=== Gegeven tekst ===
═══

De rechtbank heeft de naheffingsaanslag en de beschikking belastingrente zoals deze na ambtshalve vermindering op 12 december 2019 zijn vastgesteld, gehandhaafd en de boete verminderd tot € 3.936.

3.Geschil en conclusies van partijen

3.1.
Het geschil betreft het antwoord op de volgende vragen:
Is de naheffingsaanslag, zoals deze na ambtshalve vermindering is vastgesteld, terecht en tot het juiste bedrag vastgesteld?
Is de boete terecht opgelegd en, zo ja, is deze passend en geboden?
3.2.
Belanghebbende concludeert primair tot vernietiging van de naheffingsaanslag, de beschikking belastingrente en de boetebeschikking en subsidiair tot terugwijzing naar de rechtbank.
3.3.
De inspecteur concludeert tot bevestiging van de uitspraak van de rechtbank.

4.Gronden

Vooraf
4.1.

═══

=== Opdrachten ===
• A. Beantwoord de volgende vragen over de tekst over de naheffingsaanslag:
(i) Tot welk bedrag heeft de rechtbank de boete verminderd?
(ii) Waartoe concludeert de inspecteur?
(iii) Waartoe concludeert belanghebbende subsidiair?
• B. Noem alle besluiten waarvan belanghebbende volgens de tekst over de naheffingsaanslag primair de vernietiging vraagt.
• C. Citeer uit de tekst over de naheffingsaanslag het deel dat begint bij de woorden "Belanghebbende concludeert primair" en eindigt na de woorden "naar de rechtbank.".

=== Datasetrecords ===

═══

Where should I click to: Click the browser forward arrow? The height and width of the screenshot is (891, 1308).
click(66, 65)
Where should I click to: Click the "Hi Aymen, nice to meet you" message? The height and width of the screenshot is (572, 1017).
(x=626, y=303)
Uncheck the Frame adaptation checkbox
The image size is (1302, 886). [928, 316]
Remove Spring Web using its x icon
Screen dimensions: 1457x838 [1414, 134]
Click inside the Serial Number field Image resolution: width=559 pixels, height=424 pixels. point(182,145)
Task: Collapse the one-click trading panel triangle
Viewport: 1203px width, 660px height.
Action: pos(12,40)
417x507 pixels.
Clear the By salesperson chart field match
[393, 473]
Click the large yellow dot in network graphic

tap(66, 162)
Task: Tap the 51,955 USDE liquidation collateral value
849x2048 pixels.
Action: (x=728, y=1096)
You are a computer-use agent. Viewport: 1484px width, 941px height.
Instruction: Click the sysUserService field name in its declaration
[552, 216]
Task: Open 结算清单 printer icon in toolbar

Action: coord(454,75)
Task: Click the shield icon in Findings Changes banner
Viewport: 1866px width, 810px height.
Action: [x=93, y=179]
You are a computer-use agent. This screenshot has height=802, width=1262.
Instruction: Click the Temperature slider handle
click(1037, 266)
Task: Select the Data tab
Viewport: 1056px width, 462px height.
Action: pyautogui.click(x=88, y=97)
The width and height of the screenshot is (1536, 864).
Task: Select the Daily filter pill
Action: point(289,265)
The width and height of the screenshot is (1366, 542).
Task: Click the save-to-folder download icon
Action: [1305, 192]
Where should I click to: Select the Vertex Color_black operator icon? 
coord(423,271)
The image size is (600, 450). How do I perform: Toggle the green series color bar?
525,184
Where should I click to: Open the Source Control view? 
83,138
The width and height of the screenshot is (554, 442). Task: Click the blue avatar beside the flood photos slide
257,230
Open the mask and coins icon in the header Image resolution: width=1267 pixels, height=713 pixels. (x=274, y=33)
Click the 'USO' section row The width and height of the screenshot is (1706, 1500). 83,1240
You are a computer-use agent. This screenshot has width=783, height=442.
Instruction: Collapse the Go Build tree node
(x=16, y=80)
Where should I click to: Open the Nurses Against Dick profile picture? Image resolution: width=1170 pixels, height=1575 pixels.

═══

=== Antwoorden ===
• A.
(i) Tot € 3.936.
(ii) Tot bevestiging van de uitspraak van de rechtbank.
(iii) Tot terugwijzing naar de rechtbank.

• B. De naheffingsaanslag, de beschikking belastingrente en de boetebeschikking.

• C.
Belanghebbende concludeert primair tot vernietiging van de naheffingsaanslag, de beschikking belastingrente en de boetebeschikking en subsidiair tot terugwijzing naar de rechtbank.